Aim of the task: Could you set down only the lines from the one including "Task: Toggle the Заметки notes pane" to the end of the records below, inclusive and exact, leaving pictures out?

Task data:
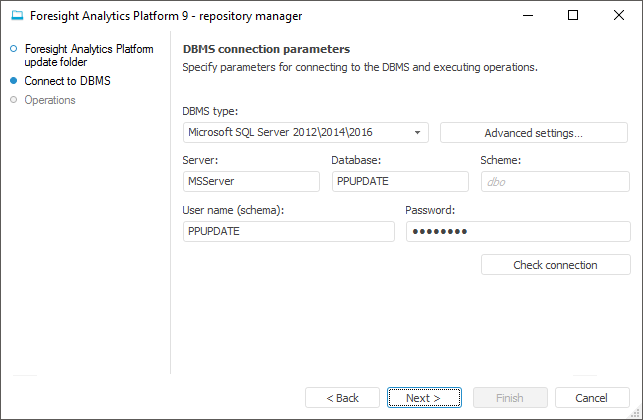Image resolution: width=643 pixels, height=420 pixels.
Task: Minimize the repository manager window
Action: click(527, 16)
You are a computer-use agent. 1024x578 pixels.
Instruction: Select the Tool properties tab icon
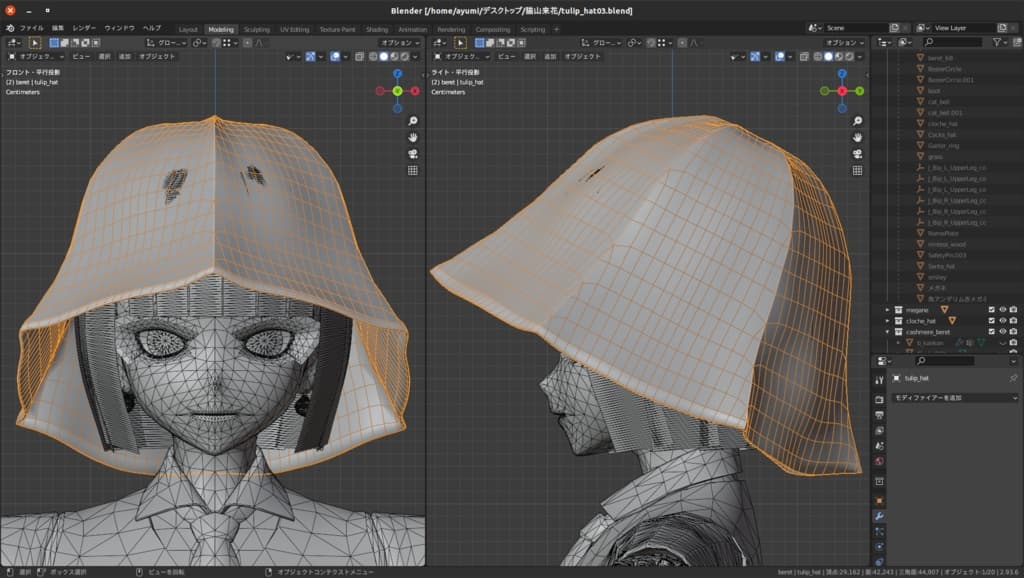click(x=879, y=380)
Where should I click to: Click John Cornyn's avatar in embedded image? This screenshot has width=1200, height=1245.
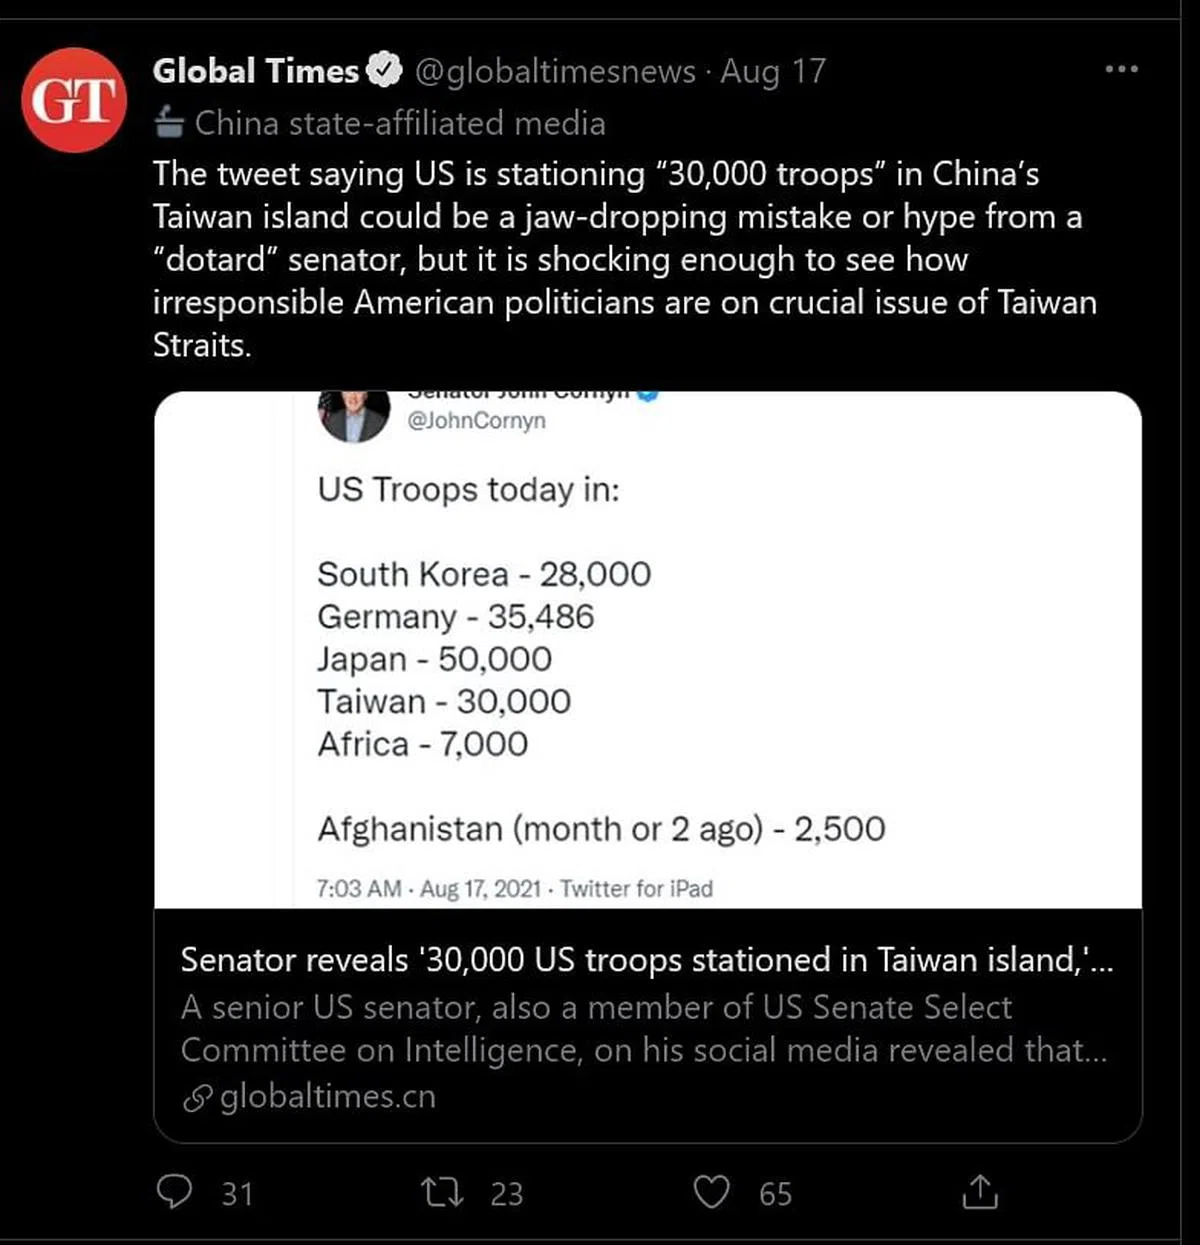point(353,414)
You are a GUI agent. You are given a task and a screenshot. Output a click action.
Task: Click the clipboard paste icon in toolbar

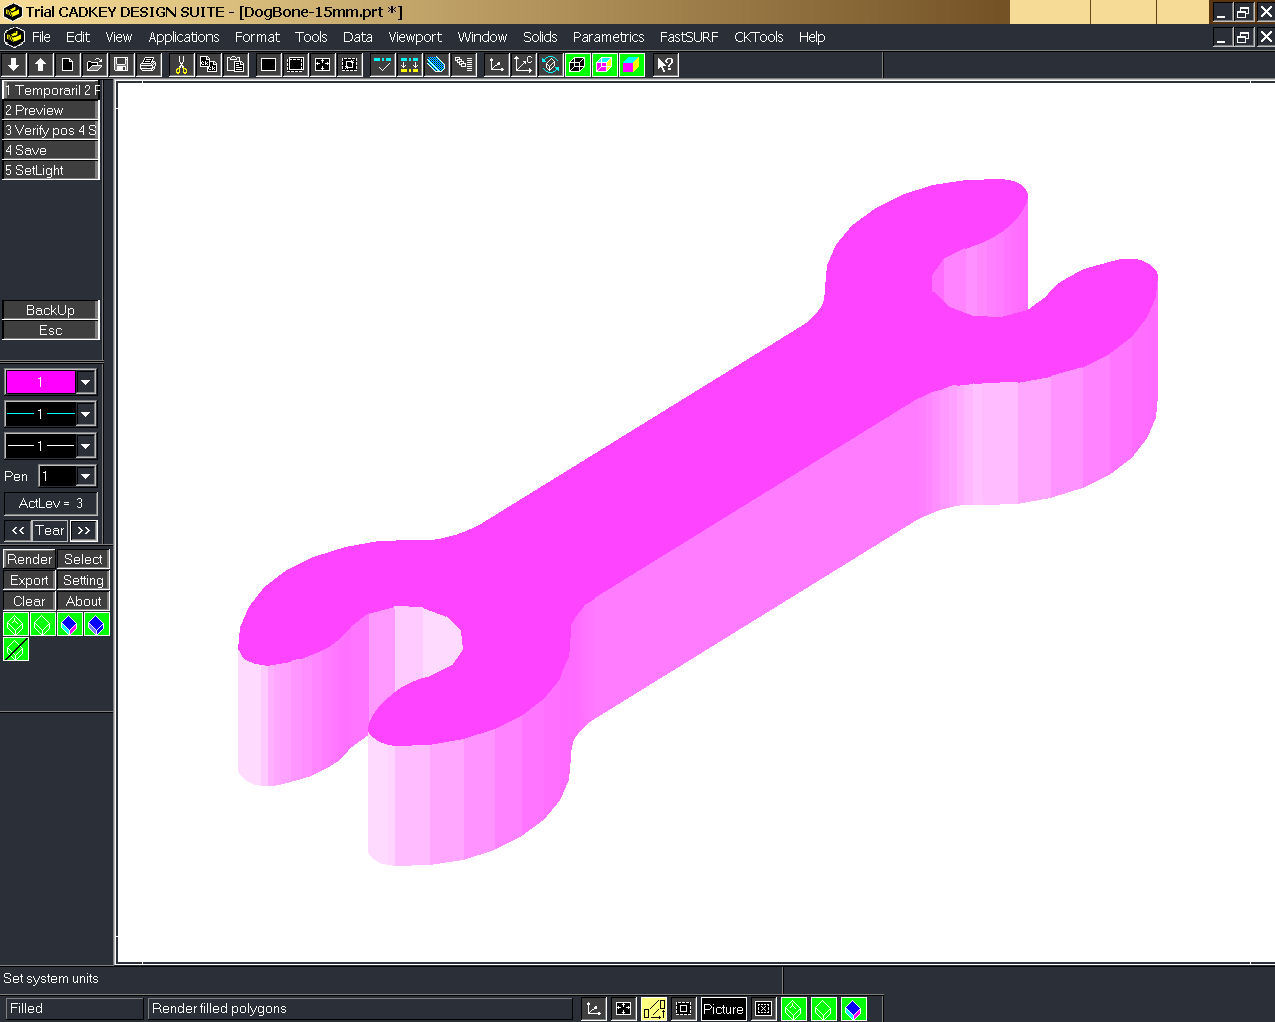click(x=236, y=65)

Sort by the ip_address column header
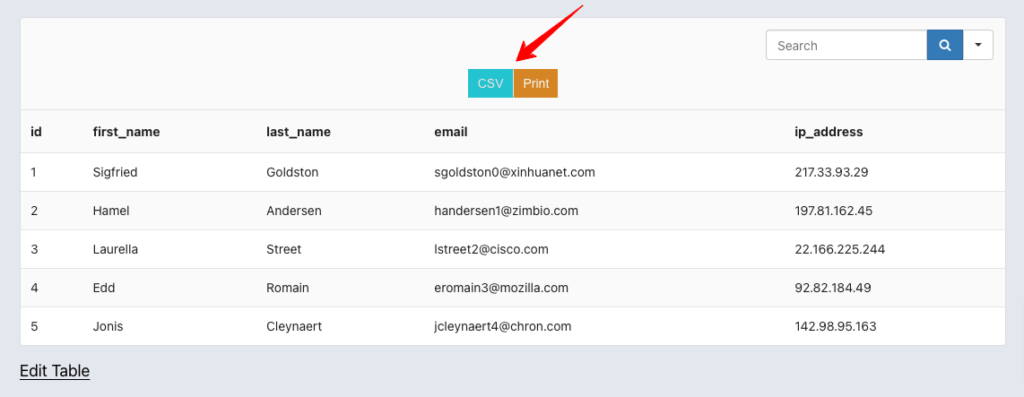tap(829, 132)
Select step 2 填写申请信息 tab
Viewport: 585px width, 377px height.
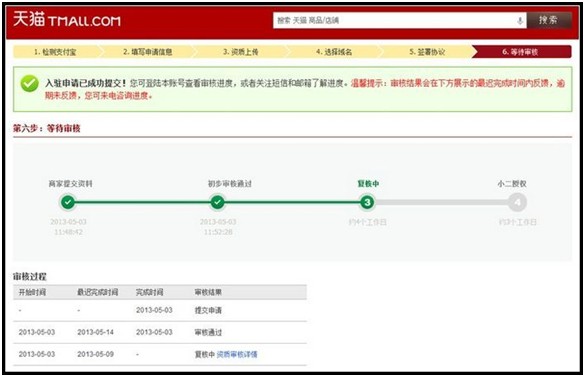coord(148,52)
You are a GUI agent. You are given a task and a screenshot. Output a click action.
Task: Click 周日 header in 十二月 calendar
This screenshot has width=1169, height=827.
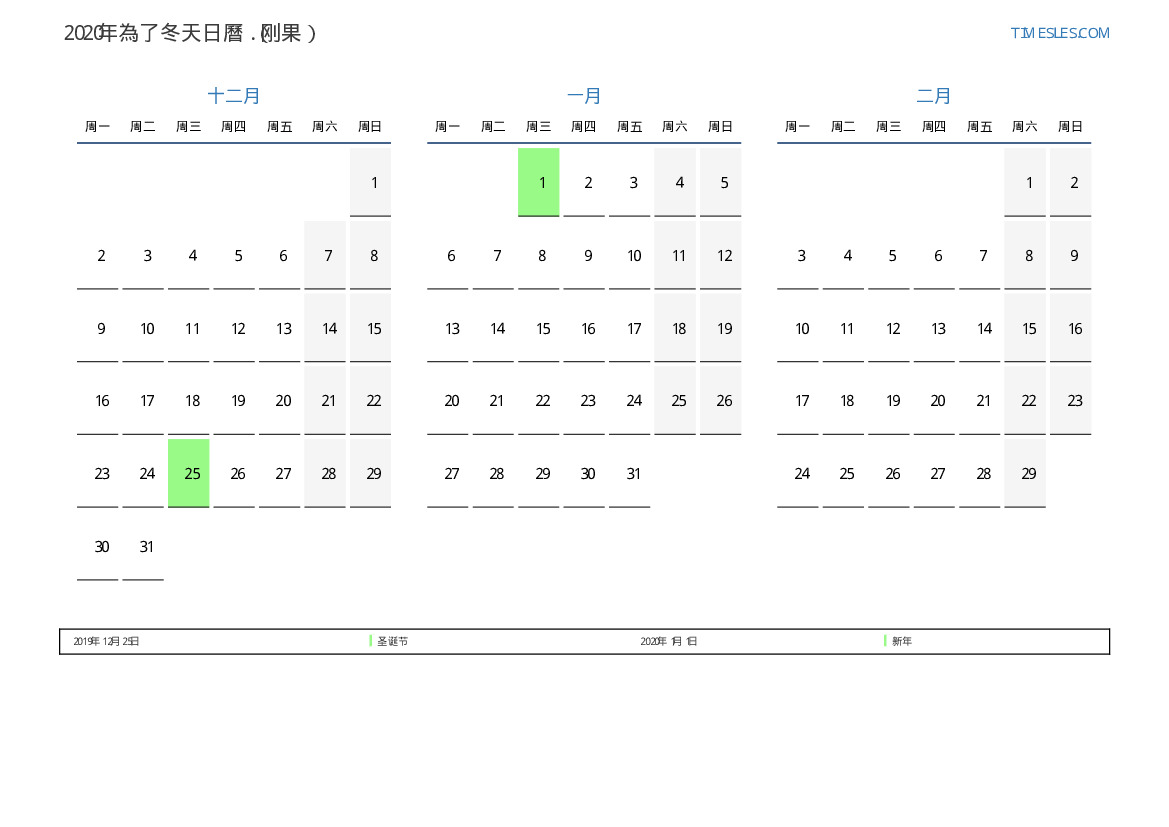click(x=370, y=127)
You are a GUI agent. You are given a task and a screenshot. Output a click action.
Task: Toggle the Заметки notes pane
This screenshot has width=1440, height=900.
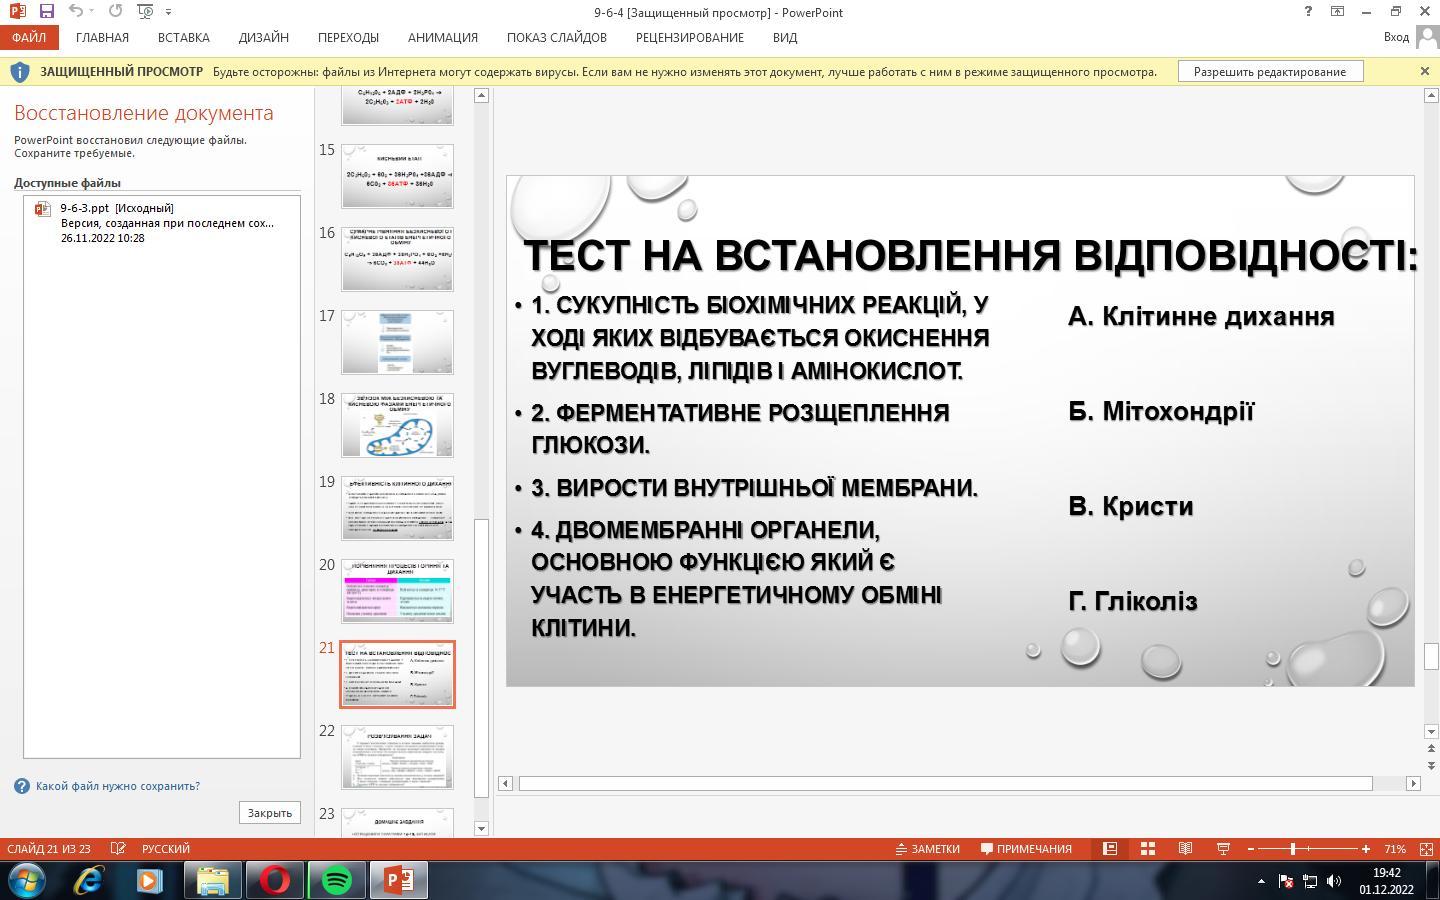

Solution below:
Task: Toggle the Заметки notes pane
This screenshot has width=1440, height=900.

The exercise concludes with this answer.